I’m breakfasted, paid up, and out the door before anything is open to sell me my picnic lunch, so I make the rounds in the early light. New angles of shadows. Nobody much about, not even the cats, not a one.
At 9:30 I can finally pack up some cherries and some pastry and wander up to the station where the schedule promises an 11:18 train to Bagnac. I just want to make sure I don’t need an extra ticket to get on and off the train an extra time.
Good thing I checked, because the 11:18 train isn’t actually running.
So now I’ve got five hours to kill in a town I’ve seen and seen again. It’s a nice town, sure, but I’ve seen it. I was so looking forward to climbing around the junkyard;
Ok, ok.
How about trying to get to one of the old dovecotes I saw in the distance early in yesterday’s hike. Yeah.
It’s hot today. And I’ve got all my stuff with me too, thank goodness I passed on buying a couple bottles of local wine. I can’t even change into my shorts because my jeans won’t fit into my pack. Overloaded.
It’s a frustrating first hour as I labor up the road, sweating, muttering, determined not to spend five hours in the train station or on some park bench. I spot the remembered dovecote, but it isn’t easy to get to. People around here seem much more concerned about random hikers crossing their land, and they don’t give the access there is where I live.

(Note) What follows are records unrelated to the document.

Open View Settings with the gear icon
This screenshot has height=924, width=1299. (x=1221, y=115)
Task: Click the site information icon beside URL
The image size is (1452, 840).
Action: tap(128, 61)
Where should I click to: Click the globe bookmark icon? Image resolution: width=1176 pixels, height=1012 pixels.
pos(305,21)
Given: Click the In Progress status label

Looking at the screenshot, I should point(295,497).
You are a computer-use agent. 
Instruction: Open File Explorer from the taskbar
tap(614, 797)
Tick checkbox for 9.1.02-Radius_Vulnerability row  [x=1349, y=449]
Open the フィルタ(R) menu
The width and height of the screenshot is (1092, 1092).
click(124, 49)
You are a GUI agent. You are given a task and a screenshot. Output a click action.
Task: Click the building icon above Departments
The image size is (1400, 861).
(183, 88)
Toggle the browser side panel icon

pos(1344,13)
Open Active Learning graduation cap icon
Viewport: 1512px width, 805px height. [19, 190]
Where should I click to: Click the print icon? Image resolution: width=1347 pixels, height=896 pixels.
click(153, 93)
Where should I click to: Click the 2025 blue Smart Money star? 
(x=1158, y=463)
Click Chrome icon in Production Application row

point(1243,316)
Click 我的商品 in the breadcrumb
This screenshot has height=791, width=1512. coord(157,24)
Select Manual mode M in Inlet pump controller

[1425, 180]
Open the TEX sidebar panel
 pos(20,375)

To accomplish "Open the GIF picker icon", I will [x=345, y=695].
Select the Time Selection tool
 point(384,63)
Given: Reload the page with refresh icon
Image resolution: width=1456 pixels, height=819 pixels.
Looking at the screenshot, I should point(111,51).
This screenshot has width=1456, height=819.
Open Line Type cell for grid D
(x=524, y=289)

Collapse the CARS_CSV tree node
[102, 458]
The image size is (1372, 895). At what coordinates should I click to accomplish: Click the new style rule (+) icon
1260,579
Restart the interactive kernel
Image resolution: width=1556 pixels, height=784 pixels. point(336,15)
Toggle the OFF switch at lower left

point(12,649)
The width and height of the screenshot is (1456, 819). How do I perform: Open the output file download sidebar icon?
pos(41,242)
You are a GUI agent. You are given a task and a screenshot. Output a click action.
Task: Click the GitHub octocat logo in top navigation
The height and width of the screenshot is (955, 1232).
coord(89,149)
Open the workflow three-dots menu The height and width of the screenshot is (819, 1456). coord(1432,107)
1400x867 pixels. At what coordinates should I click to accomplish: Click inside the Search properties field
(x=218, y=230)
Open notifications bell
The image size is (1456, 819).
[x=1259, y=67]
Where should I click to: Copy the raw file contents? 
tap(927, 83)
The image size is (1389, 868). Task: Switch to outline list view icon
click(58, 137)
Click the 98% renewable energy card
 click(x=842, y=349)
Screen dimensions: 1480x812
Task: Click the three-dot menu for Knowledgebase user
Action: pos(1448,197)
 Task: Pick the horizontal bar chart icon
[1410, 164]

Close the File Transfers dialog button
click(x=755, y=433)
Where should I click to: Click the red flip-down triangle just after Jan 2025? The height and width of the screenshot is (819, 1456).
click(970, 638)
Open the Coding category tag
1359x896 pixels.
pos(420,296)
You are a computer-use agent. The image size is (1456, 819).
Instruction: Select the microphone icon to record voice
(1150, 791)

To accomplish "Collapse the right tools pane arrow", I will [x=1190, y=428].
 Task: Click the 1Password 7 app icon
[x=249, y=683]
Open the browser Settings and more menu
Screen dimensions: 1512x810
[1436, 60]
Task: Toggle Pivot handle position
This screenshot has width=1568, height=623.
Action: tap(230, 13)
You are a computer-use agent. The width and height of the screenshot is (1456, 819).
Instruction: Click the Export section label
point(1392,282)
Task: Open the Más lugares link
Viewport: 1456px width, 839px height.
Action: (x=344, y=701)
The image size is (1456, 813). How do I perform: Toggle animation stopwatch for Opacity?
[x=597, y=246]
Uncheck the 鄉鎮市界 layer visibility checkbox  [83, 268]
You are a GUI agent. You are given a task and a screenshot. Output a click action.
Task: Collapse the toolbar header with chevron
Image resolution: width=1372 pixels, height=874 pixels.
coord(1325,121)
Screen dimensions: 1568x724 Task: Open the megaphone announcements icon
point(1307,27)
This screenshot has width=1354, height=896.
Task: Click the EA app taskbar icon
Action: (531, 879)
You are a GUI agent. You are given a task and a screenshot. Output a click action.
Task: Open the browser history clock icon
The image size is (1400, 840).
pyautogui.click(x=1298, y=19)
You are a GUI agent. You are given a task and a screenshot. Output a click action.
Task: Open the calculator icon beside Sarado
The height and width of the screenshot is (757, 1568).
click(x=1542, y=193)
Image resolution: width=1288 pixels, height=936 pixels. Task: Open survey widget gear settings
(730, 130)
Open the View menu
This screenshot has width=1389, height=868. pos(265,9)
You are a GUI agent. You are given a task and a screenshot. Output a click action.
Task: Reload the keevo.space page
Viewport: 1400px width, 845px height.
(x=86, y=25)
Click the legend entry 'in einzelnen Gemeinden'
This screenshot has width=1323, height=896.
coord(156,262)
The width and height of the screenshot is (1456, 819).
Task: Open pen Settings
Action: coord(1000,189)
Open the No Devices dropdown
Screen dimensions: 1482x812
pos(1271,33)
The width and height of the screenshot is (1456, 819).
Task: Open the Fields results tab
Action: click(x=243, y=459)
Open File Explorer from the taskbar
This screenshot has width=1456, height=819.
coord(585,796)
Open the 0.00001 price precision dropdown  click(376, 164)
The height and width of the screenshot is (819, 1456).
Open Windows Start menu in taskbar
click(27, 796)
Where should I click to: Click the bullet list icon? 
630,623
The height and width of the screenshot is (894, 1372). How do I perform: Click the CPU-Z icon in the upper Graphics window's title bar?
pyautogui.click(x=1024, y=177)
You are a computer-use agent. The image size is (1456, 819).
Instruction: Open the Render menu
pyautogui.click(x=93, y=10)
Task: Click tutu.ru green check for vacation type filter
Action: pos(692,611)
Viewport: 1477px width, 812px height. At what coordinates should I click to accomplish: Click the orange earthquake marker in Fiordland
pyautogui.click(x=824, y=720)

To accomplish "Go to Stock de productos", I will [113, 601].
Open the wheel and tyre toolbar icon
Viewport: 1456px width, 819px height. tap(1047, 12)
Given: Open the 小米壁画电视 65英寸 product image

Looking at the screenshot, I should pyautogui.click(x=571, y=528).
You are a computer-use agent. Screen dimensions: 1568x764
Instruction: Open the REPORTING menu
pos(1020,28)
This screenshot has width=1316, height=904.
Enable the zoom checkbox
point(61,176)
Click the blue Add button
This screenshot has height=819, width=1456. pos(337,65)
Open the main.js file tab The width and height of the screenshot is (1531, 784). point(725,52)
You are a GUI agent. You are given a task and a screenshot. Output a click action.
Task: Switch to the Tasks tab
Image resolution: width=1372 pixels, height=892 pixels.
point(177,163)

After a lot more walking on asphalt I come to where the road turns to dirt, away from the upper middle-class suburbia of eastern Figeac. The dovecote is on the south side of this road, frustratingly hidden be a ditch and a treacherous dry stone wall overgrown with weeds and small trees. It is a wall not to be breached. To the north it’s open, but there’s nothing interesting there. Just more gentlemens’ farms. I go on, hoping for a break in the hedge and there isn’t one but eventually I see something better.
A field of poppies in full bloom.
A carpet of red, dotted with white Queen Anne’s lace and yellow buttercups.
It was certainly poppy season along the train tracks to Paris on Tuesday, but here I’ve only seen them a few here and there along fences and paths. They aren’t really wild flowers; they get sown for looks and occassionally cultivated in fields for their seeds, but you rarely see the hills covered in red depicted in paintings.
These are the first I’ve seen this season, and they’re magnificent. The junkyard will be there all year round but flower season is short.
Oh, and here’s a picturesquely ruined shepherd’s shelter, and there an old-fashioned fortress farm compound. And now a herd of perfect blond cows and their calves, one lone blackie in the group just to be different.
And lastly, just before my circle takes me back to the big road and more modern cinderblock housing: a dovecote in a freshly mown field. The hay is still lying about in sinuous rows, waiting to dry before bailing.
The dovecote sits there as it has for centuries, cared for, empty of doves now. Somebody makes sure to keep the weeds from taking hold between the grey stones piled one on the other with no mortar, only expertise to keep them together all this time. Let it go, and in just a decade it would be reduced to a shapeless heap under the growth of vines and roots.
I don’t enter the field to get the best angle of sun – the family seems to be home down the way and I’m not one to go knocking and asking. Perhaps I should be, but that’s not a step I’ll be taking today.
Back at the station with two hours to go. A long wait, but not long enough to do any more exploring, burdened as I am in the heat. When the empty 4-car train slides in from Capdenac I score a window that’s cleaner than most and settle in to finish the pretzels. Every stop, people get on. And more. At Aurillac we’re delayed by another train, half of whose passengers run across the quay to join us.
People are heading back to school and work in Clermont and Paris, having spent the long weekend with the folks in the country. The students all have very serious luggage full of clean laundry.
Another delay. Every seat is taken. People start to worry about catching the 6:51 to Paris. They miss it. The 7:27 will be very full tonight ! I walk home to my waiting cats.